Ecohydrology

Ecohydrology is the study of how changes to flow patterns impact the health of aquatic ecosystems. Streams, wetlands and other aquatic environments all experience routine natural variation in the timing, magnitude, duration and frequency of flows. But human activities also can trigger significant disruptions to flow patterns that alter the structure and composition of aquatic ecosystems. California’s water resources management community needs to understand the ecological impacts of altered environmental flows, so managers can make informed decisions about how to impound, divert, recharge and control the release of water to serve a variety of societal needs – from flood control to agricultural irrigation to water recycling.

SCCWRP is part of a community of researchers working to provide California’s water resources management community with science-informed solutions for minimizing and offsetting the impacts of flow alterations. Especially with global climate change expected to fundamentally alter flow patterns statewide in the coming decades, water resources managers will need optimized intervention strategies to protect aquatic ecosystems, including the threatened and endangered species that depend on them.

The endangered arroyo toad is among the aquatic species in California highly sensitive to changes in hydrological flow patterns. SCCWRP is developing strategies and tools to help water resources managers make decisions about how to offset and mitigate the impacts of flow alterations. Photo courtesy of U.S. Fish and Wildlife Service.

Master driver of ecosystem health

Hydrology influences nearly every aspect of ecosystem health, from the condition of physical habitat to water chemistry. That makes flows a master driver of both the physical structure and biological composition of aquatic ecosystems, particularly in arid and semi-arid regions like Southern California.

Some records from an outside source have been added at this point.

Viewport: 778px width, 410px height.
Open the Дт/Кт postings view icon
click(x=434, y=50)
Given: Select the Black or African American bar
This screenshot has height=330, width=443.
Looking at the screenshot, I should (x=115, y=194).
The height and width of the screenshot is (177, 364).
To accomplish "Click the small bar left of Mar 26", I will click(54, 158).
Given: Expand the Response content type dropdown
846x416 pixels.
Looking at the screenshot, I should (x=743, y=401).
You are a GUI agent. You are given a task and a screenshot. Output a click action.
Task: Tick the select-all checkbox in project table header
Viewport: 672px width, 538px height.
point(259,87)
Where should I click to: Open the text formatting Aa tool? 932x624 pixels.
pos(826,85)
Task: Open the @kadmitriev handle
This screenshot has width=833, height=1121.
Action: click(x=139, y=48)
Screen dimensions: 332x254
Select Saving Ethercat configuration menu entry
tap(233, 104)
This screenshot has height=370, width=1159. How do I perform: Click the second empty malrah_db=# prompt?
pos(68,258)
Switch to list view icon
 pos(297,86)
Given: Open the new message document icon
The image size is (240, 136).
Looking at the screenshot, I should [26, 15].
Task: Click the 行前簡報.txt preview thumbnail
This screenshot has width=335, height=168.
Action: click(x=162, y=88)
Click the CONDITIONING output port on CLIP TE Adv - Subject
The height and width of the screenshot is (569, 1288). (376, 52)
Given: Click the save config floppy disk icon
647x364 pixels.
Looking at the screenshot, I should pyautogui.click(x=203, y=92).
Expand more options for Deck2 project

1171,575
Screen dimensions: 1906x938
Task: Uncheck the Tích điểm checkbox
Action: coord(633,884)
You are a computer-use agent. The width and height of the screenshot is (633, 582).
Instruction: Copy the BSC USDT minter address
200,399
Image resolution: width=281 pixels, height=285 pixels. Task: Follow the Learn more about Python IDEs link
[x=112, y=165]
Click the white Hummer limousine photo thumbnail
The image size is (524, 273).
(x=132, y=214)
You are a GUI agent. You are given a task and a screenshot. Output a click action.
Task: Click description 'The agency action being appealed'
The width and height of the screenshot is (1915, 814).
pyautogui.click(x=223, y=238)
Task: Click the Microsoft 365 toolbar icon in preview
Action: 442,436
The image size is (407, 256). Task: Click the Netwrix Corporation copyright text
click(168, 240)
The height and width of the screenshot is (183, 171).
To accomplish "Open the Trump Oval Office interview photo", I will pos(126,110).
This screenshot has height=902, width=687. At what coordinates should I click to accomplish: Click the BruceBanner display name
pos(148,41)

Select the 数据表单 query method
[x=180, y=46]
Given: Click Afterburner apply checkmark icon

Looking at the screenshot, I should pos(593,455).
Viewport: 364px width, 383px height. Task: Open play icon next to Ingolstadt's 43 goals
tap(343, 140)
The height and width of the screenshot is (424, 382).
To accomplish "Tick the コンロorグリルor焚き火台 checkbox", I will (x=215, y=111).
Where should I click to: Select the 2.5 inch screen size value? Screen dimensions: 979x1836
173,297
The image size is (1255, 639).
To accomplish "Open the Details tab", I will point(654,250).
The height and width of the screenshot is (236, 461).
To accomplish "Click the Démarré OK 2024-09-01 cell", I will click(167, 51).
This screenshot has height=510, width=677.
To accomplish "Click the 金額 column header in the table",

SCCWRP is working to understand the ecological consequences of human activities that alter the timing, magnitude and duration of flow patterns. This research is focused around four main types of human activities:

  • Changes in land use: As humans urbanize their environment, they modify how water moves across the landscape, including constructing surfaces impervious to rainfall that can result in significant alterations to runoff and sediment loading patterns.
  • Changes in climate: As weather patterns shift in response to global climate change, the flow patterns that plant and animal communities have come to depend on will be fundamentally altered, potentially putting added stress on ecologically sensitive species.
  • Changes in water use: As humans in drought-prone areas like Southern California reduce, reuse and recycle more of their water supplies, the flows that are generated by wastewater effluent discharges and stormwater and urban runoff could be significantly reduced.
  • Changes in management practices: As water resources managers make decisions to alter flows to serve societal needs such as flood control and agricultural irrigation, these actions can compromise ecological integrity – unless adjustments are made in a science-informed manner that considers ecosystem health.
Water bodies like the Los Angeles River just downstream of a wastewater effluent discharge site can become dependent on these year-round flows. SCCWRP and its partners are exploring how to reduce these flows for water recycling purposes while protecting downstream ecosystems.

Informing flow management strategies

In recognition of the wide-ranging ripple effects that altered flow patterns can have on ecosystem health, California’s water resources management community has developed a diffuse array of management programs aimed at protecting and sustaining environmental flows. SCCWRP is working to help water resources managers document the effectiveness of these programs, inject science into decision-making on flow management issues, and evaluate multiple potential strategies and tools for offsetting threats to environmental flows.

SCCWRP and its partners also are working to bring greater consistency and standardization to the design of environmental flow management programs across California. Although flow management programs are typically built around on a watershed-by-watershed basis around site-specific goals, such as protecting an endangered bird or fish species, more coordination of flow management in California can promote more optimal ecological outcomes statewide.

This subsurface dam and diversion along Ventura County’s Coyote Creek is designed to slow the flow of water for extraction and groundwater recharge. Water resources are highly managed across California, necessitating improved understanding of how flow alterations impact aquatic ecosystems.